■ Extracted data entries ■
= = =

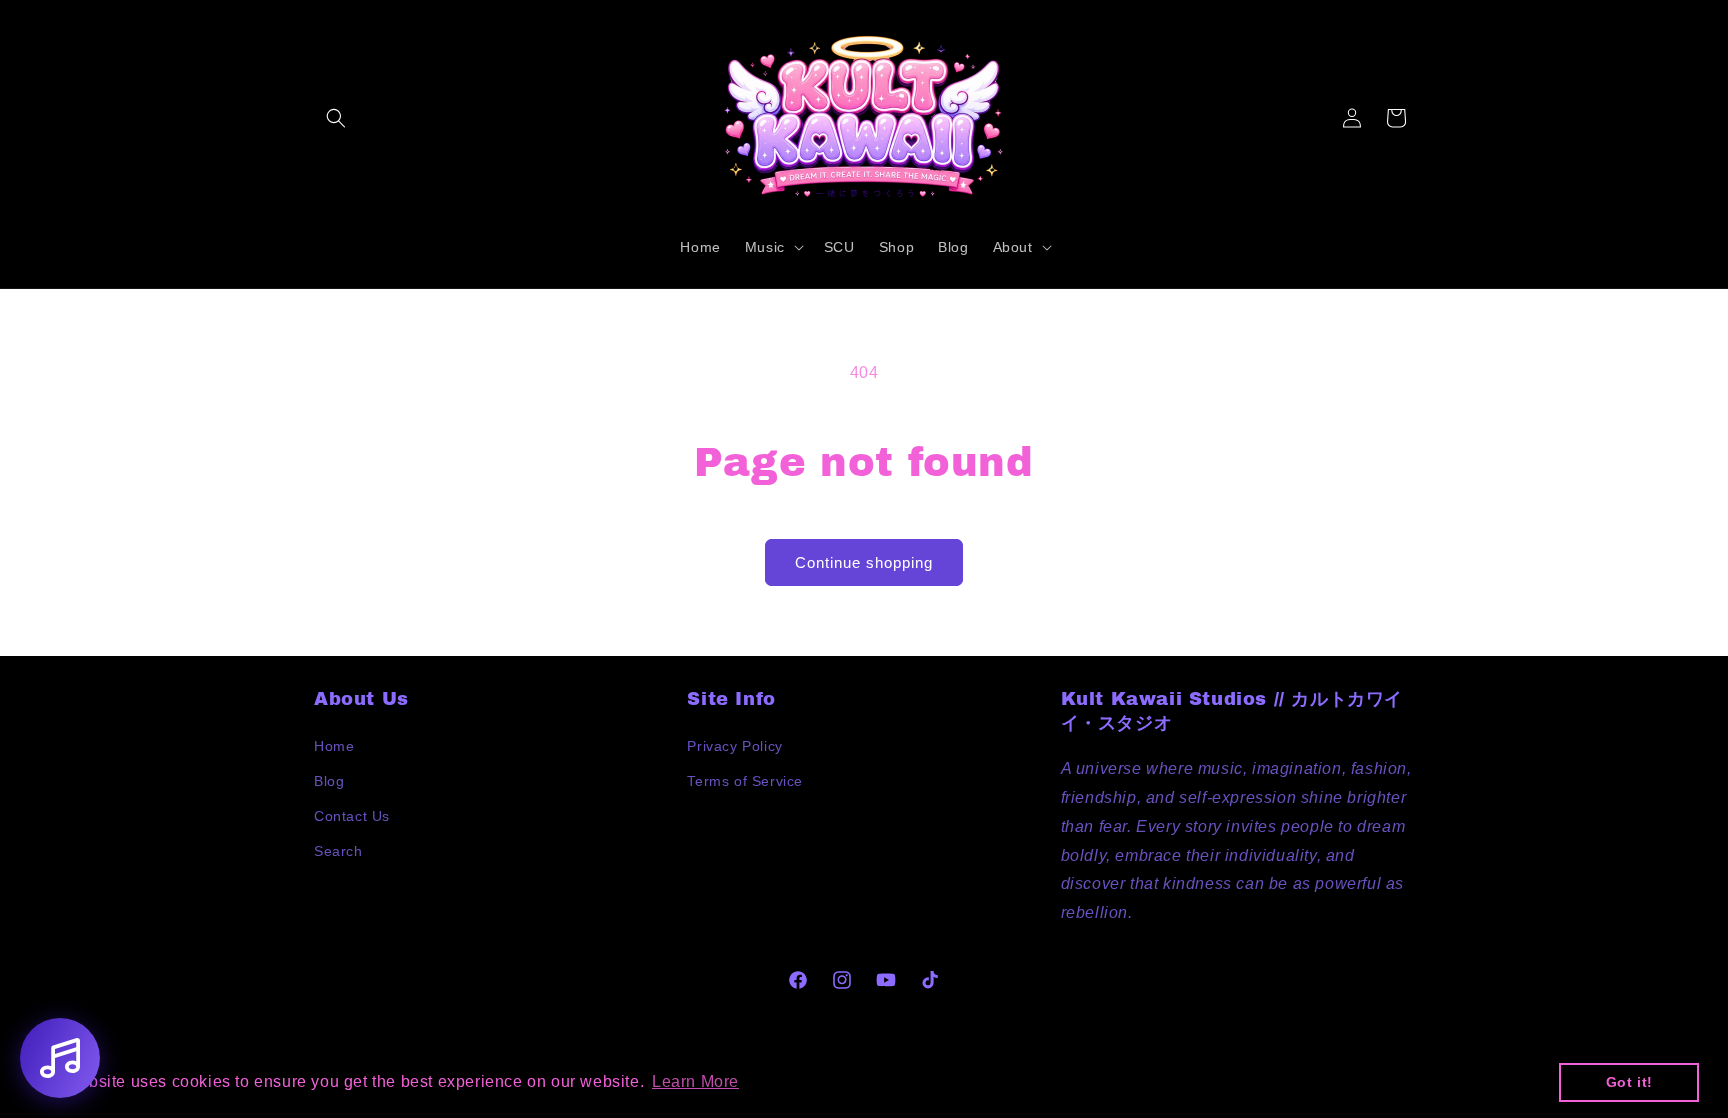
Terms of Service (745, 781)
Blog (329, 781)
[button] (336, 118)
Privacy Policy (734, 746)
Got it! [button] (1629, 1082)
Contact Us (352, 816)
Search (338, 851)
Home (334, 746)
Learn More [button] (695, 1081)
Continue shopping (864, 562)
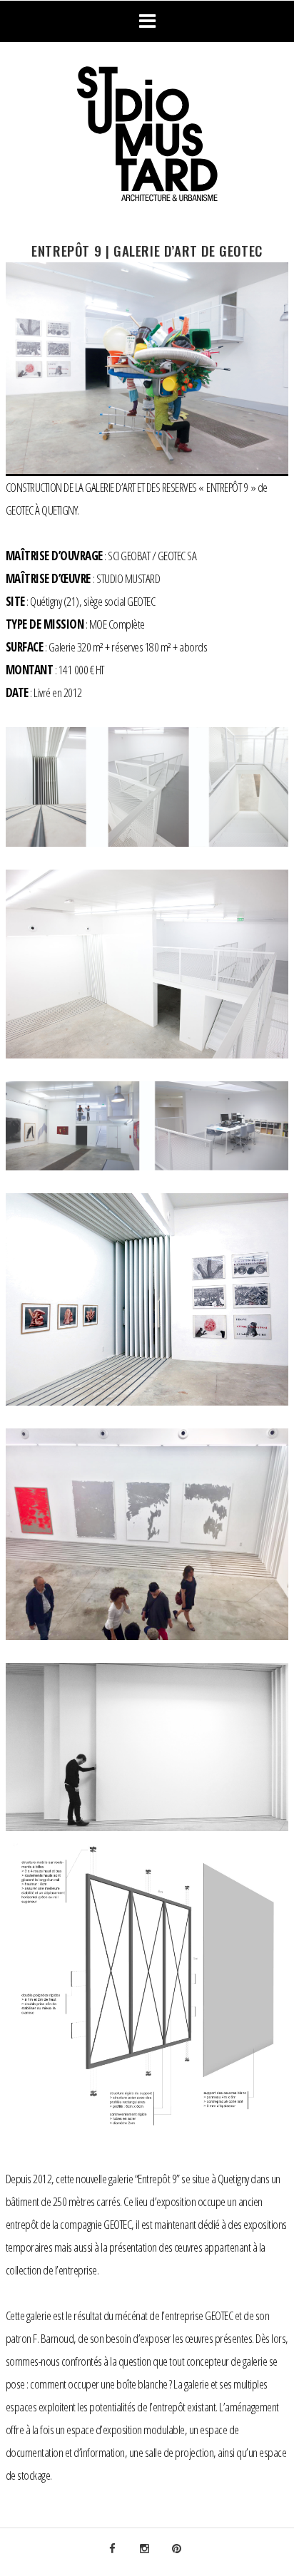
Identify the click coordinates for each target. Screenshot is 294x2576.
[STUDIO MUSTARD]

= = =

■ DESCRIPTION OF THE TASK ■
Return exactly the lines of the data, and only those, from the line with "Identify the click" through the last line, inclusive.

■ TASK SOLUTION ■
Identify the click coordinates for each target. Screenshot is 294x2576.
[STUDIO MUSTARD]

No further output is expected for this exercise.